Dalam pembicaraan di atas, sang Bunda kurang menghargai pendapat sang anak. Memang
pendapat bunda benar menurut kesehatan mata anak, tapi
alangkah baiknya bila dicarikan solusi
lain yang bisa mengakomodir pendapat anak. Misalnya, meja dipindah sesuai permintaan anak, tapi kita perbaiki sistem penerangannya sehingga anak belajar dengan
pencahayaan yang cukup sehingga tidak mengganggu kesehatan mata.
§
Meneladani Rasulullah Shallahu ‘alai wa sallam
Dari Sahl bin Sa’ad,”Sesungguhnya Rasulullah diberi
minuman, lalu beliau minum sebagian. Di sebelah kanan beliau duduk seorang anak
dan di sebelah kirinya duduk para orangtua.

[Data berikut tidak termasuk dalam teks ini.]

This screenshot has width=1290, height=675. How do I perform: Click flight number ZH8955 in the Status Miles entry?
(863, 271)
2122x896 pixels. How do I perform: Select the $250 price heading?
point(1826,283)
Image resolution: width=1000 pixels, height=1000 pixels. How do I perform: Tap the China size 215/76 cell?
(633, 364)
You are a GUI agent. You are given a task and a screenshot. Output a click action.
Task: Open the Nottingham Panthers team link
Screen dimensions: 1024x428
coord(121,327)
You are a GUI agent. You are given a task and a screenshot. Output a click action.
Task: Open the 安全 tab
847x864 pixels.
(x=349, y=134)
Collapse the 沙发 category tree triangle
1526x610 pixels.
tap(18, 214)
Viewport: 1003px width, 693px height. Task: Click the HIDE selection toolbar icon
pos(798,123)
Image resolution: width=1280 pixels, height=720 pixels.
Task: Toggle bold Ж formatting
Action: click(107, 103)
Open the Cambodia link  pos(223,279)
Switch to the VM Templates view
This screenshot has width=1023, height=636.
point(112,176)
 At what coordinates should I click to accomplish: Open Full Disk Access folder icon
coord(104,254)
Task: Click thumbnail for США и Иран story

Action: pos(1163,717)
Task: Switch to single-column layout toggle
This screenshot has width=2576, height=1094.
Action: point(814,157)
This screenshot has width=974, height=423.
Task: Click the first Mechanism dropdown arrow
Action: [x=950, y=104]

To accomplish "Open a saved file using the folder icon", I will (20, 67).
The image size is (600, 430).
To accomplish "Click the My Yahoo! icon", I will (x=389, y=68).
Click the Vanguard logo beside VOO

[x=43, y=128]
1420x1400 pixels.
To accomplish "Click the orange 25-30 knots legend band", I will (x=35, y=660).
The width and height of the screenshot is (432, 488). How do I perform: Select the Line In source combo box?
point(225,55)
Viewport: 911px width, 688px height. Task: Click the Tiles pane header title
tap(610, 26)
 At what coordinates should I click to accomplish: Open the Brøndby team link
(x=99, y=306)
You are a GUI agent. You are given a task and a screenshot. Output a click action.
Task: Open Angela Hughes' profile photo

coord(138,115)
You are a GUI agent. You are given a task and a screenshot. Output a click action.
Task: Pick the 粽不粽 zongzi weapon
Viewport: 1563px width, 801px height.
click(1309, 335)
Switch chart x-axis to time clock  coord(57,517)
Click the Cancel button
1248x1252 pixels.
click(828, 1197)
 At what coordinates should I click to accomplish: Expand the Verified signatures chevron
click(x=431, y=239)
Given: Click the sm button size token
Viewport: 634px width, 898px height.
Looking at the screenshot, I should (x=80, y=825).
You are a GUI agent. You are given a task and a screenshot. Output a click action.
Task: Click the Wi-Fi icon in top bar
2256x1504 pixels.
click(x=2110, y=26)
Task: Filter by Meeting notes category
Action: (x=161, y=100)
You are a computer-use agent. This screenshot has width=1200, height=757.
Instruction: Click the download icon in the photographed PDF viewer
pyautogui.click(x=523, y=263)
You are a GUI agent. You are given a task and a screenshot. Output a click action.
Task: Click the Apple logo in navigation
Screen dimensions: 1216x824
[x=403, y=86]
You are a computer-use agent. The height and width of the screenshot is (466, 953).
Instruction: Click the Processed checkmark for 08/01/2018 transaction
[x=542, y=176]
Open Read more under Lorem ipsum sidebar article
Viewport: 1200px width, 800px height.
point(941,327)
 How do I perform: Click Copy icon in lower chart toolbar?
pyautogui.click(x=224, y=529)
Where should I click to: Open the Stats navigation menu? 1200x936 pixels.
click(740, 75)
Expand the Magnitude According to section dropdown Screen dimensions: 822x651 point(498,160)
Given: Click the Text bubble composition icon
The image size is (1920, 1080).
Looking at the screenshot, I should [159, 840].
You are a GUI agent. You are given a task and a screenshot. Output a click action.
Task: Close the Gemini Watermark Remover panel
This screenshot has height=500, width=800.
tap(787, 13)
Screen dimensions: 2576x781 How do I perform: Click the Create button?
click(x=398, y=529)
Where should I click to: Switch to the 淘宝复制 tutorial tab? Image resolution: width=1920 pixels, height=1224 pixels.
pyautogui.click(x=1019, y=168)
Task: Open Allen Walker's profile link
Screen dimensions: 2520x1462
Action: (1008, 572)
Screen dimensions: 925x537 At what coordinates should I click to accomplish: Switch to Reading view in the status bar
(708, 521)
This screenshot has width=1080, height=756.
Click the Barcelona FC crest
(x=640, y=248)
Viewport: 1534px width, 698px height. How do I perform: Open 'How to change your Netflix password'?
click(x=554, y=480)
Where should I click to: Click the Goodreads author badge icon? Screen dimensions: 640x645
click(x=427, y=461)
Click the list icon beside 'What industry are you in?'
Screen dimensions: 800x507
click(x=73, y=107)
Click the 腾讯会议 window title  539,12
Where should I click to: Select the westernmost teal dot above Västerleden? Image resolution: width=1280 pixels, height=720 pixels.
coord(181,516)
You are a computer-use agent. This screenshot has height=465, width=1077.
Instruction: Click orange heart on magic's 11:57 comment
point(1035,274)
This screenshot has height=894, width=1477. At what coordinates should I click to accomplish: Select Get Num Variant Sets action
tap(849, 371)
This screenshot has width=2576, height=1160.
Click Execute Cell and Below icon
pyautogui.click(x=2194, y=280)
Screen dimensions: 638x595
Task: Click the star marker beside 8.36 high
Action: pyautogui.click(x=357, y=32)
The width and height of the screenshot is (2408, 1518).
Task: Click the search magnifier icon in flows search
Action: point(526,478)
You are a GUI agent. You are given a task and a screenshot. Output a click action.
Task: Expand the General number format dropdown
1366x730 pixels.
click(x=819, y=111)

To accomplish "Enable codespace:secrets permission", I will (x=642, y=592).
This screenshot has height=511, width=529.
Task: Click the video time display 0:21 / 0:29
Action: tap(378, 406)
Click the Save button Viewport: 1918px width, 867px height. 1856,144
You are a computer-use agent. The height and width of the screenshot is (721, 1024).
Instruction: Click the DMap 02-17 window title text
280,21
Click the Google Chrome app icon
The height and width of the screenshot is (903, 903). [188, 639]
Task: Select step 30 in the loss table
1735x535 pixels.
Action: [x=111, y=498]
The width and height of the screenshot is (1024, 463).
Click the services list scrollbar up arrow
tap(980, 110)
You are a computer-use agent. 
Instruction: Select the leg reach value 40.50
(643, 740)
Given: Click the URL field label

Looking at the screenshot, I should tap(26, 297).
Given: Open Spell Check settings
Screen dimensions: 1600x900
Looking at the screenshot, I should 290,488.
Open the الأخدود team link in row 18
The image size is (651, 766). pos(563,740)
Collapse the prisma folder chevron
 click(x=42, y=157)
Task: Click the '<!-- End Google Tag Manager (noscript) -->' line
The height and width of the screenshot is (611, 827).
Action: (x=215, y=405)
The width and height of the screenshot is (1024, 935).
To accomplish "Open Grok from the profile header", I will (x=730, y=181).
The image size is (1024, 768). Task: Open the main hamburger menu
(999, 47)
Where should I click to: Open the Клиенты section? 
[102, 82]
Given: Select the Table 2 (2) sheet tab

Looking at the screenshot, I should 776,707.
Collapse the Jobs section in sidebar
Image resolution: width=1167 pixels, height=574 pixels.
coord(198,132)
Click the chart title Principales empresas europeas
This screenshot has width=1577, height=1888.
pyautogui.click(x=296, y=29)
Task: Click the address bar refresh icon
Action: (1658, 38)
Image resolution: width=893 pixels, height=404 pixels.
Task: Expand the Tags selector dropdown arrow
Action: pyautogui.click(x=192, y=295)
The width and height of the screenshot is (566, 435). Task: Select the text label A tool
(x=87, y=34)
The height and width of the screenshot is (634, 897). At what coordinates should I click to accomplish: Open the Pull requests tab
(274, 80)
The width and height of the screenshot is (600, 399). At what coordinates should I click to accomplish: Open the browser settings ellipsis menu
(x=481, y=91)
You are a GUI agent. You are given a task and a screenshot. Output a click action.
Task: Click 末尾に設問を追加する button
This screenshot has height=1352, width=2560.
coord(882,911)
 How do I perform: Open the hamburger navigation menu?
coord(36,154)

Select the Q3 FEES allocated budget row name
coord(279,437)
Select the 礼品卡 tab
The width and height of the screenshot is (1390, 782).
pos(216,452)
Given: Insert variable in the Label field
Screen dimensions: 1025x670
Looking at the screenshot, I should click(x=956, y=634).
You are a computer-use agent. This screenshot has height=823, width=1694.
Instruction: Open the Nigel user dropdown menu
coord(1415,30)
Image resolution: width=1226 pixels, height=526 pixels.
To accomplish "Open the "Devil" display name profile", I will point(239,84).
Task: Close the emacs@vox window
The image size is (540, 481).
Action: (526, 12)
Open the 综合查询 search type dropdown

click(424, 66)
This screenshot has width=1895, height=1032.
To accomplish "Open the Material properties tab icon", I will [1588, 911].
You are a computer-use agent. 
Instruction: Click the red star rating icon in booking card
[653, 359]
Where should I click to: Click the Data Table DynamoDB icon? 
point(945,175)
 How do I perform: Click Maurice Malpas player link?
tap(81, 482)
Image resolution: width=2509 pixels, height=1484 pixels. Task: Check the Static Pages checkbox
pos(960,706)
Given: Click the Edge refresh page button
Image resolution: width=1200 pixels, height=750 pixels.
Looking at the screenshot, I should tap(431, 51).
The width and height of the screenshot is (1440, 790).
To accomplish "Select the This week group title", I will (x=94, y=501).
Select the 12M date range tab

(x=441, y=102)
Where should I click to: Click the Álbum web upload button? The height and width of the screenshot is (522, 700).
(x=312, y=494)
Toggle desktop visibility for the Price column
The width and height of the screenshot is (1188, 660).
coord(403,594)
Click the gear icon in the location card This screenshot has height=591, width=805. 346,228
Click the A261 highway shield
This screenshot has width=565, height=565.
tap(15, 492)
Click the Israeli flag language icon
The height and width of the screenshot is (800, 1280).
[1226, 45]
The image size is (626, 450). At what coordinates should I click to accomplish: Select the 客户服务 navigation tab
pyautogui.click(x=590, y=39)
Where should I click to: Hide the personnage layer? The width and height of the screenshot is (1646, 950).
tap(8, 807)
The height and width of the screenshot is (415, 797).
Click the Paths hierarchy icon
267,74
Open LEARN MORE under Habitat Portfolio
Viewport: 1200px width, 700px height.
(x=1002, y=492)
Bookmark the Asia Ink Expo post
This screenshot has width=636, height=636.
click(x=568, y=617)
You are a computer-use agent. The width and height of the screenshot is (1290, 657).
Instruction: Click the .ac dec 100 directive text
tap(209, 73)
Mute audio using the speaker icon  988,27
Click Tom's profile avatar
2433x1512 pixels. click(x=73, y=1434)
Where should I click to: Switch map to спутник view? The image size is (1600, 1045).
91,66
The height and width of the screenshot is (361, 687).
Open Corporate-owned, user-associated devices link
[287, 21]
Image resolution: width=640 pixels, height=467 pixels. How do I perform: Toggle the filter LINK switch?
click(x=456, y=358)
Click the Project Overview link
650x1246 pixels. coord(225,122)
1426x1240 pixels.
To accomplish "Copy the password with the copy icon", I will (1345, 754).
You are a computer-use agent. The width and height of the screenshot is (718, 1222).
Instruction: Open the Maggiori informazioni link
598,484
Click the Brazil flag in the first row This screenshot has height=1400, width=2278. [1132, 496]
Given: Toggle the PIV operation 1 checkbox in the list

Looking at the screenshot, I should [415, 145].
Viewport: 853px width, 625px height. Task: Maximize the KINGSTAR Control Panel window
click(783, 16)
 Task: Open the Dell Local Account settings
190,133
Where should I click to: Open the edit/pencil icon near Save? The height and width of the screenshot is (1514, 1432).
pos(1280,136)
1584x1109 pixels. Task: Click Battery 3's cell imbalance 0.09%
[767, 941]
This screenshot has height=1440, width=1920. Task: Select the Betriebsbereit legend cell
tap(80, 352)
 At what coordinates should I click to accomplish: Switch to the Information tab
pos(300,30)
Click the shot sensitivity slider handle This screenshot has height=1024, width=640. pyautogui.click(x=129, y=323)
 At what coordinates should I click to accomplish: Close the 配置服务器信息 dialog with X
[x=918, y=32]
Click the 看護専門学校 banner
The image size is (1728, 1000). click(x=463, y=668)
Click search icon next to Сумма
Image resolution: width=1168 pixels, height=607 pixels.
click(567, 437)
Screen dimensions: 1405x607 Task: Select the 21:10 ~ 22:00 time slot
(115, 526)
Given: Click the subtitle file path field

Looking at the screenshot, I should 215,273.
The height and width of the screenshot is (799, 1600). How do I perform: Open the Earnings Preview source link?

Beliau berkata kepada anak
itu,”Apakah kamu mengizinkan aku memberikan minuman ini pada kepada mereka?”
Anak itu menjawab,”Tidak.
Demi Allah, Wahai Rasulullah, saya
tidak mau mengalahkan bagianku ini dari tuan untuk siapapun. “Rasulullah pun
menyerahkan minuman kepada anak tersebut” (HR. Bukhari
dan Muslim)
Rasulullah Shallahu ’alai wa sallam
begitu menghargai pendapat walau anak kecil sekalipun. Tauladan
ini bisa kita jadikan ibrah untuk kita tauladani dalam mendidik anak anak kita.